Tuesday, December 10, 2019
Dale Chihuly Lends Little Seen Ulysses Cylinders to Community Library
Some of the Ulysses Cylinders are 15 and 16 inches tall. COURTESY: Chihuly Studio
Saturday, August 3, 2019


Dale Chihuly’s glass-blown Ulysses Cylinders have been shown only twice since he created them 44 years ago—once in Ireland and again at Vassar College in Poughkeepsie, N.Y.

But the artist and his wife Leslie have chosen to show the art for a third time at Ketchum’s Community Library.

The vessels, which display pen and ink drawings inspired by James Joyce’s “Ulysses,” will be on display there through Jan. 10, 2020. And they will be among the highlights of the fifth annual Community Library LitWalk from 4:30 to 7 p.m. Tuesday, Aug. 6.

“I couldn’t be more proud that the Community Library is the third place in the world to exhibit these works. I’m astounded by the Chihuly’s generosity,” said Carter Hedberg, the library’s director of philanthropy.

Chilhuly had probably not planned on his glass creations seeing so little public exposure when he  developed the Ulysses Cylinders in 1975.

He created them as part of a 45-cylinder series speckled with gold leaf that he called the Irish Cylinders that was inspired by his friend Seaver Leslie’s newfound love of James Joyce’s “Ulysses,”

He fused glass thread drawings of Leslie’s into the 16 Ulysses Cylinders.

The glass thread fusion was a new glassblowing technique that Chihuly had begun experimenting with after he co-founded the Pilchuck Glass School near Seattle in 1971. It involved fusing thin spaghettini  rods of glass directly to hot glass vessels during the blowing process. When done wire-thin drawings appear on the curved surfaces of the vessels.

The Irish Cylinders were completed in anticipation of a lecture tour in England and Ireland. But in January 1976 Chilhuly and Leslie were involved in an automobile accident in Gloucestershire, England. Chihuly was badly injured. His recuperation took months and he eventually lost sight in one eye.

The Irish cylinders were put in storage in the United States, eventually winding up in the private George R. Stroemple collection.

It was only in 2015 that the two artists took the Ulysses Cylinders—the largest part of that series—out and showed them at Dublin Castle and Vassar College.

The impetus for the Community Library exhibition was the result of a chance meeting Carter Hedberg had with Leslie Chihuly at Cristina’s during the Christmas holidays.

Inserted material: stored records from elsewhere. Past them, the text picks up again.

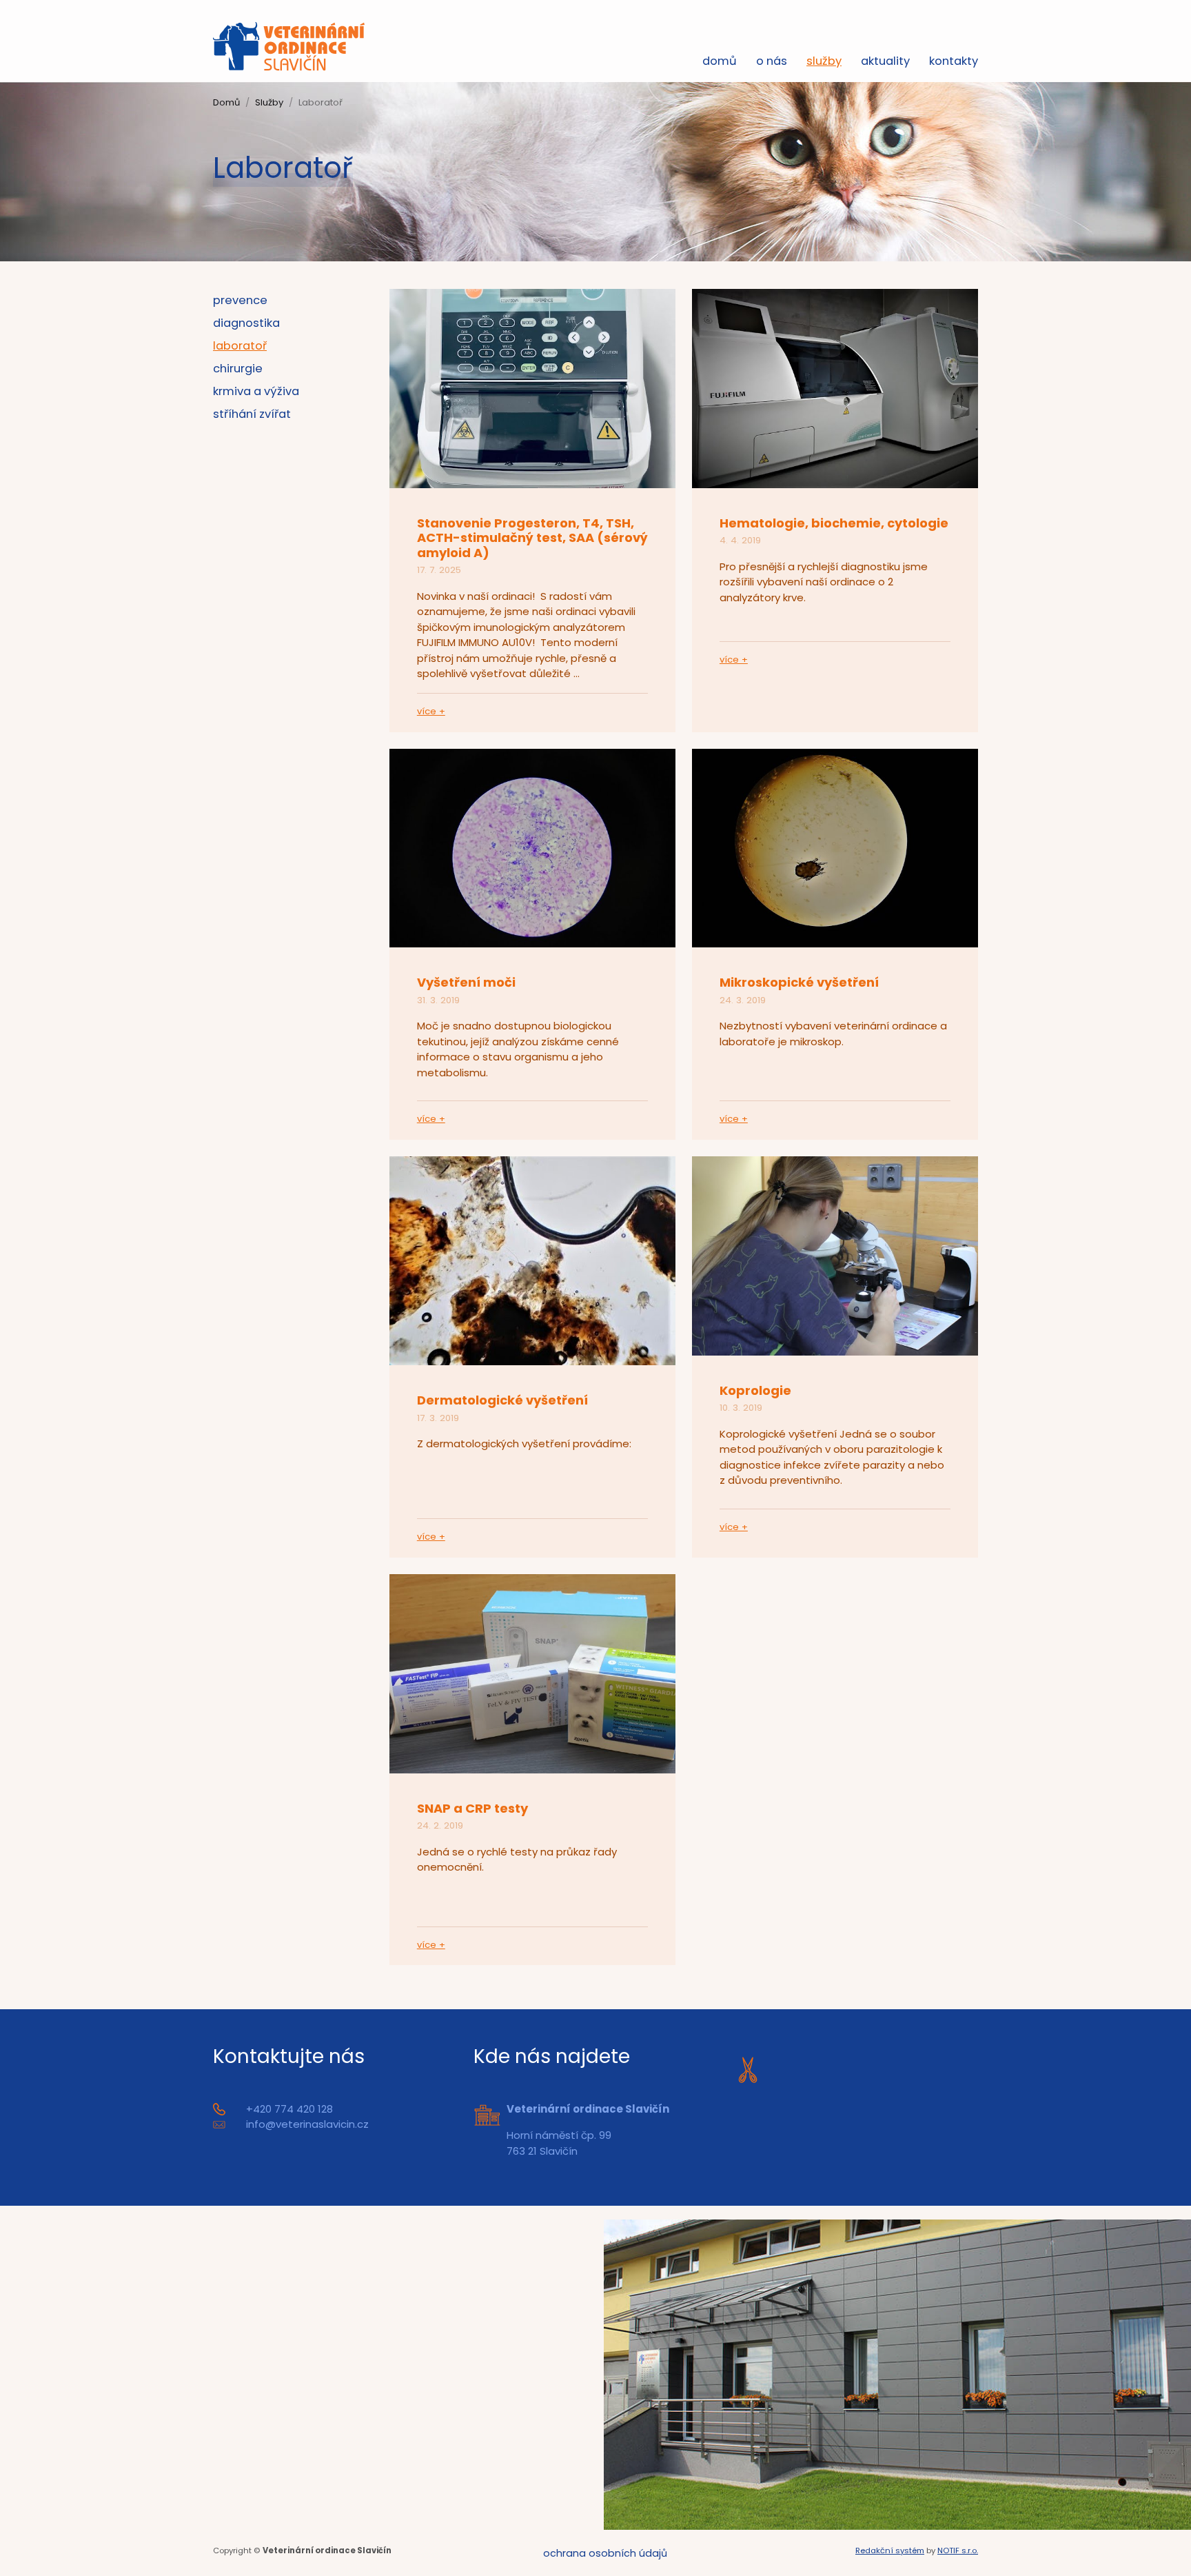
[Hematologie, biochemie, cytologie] (835, 387)
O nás (771, 61)
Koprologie (755, 1390)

The Chihulys have been visiting Sun Valley for many years, with Dale Chihuly even talking about his work during a crowded appearance in the Community Library’s lecture hall several years ago.

Leslie Chihuly told Hedberg about the work she did in Seattle with the symphony and other nonprofit organizations. Hedberg couldn’t help but tell Leslie Chihuly about the $13 million renovation going on at the library. She accepted his offer to visit and see what was happening at the library for herself

“It was December and the library was a mess with all the construction going on. But she could see through it to have a vision for how the front entrance would look,” recounted Hedberg.

Shortly afterwards, the artist and his wife offered to let the library exhibit the work. They sent two technicians to help set up the exhibit, even designing mounting temporary lighting tracks in the ceiling according to Dale Chihuly’s instructions to make the cylinders to glow.

Hedberg said the library plans to offer outreaches to schoolchildren based around the cylinders and Ulysses’ Odyssey. And he hopes to have Leslie Chihuly speak about it, probably in December.

“What’s so interesting is watching people come in and look around at these luminous vessels,” he said. “One was a young man in his 20s who’d just gotten a library card--he took a picture of that library card in front of one of the cylinders. Another was a 12-year-old girl who was so excited because she recognized one of the Egyptian characters in the cylinders. It’s interesting to see how the it inspires people in different ways.”


Dale Chihuly is credited with revolutionizing the Studio Glass Movement and elevating the perception of glassblowing as fine art. He has created ambitious architectural installations around the world, including Chihuly Over Venice.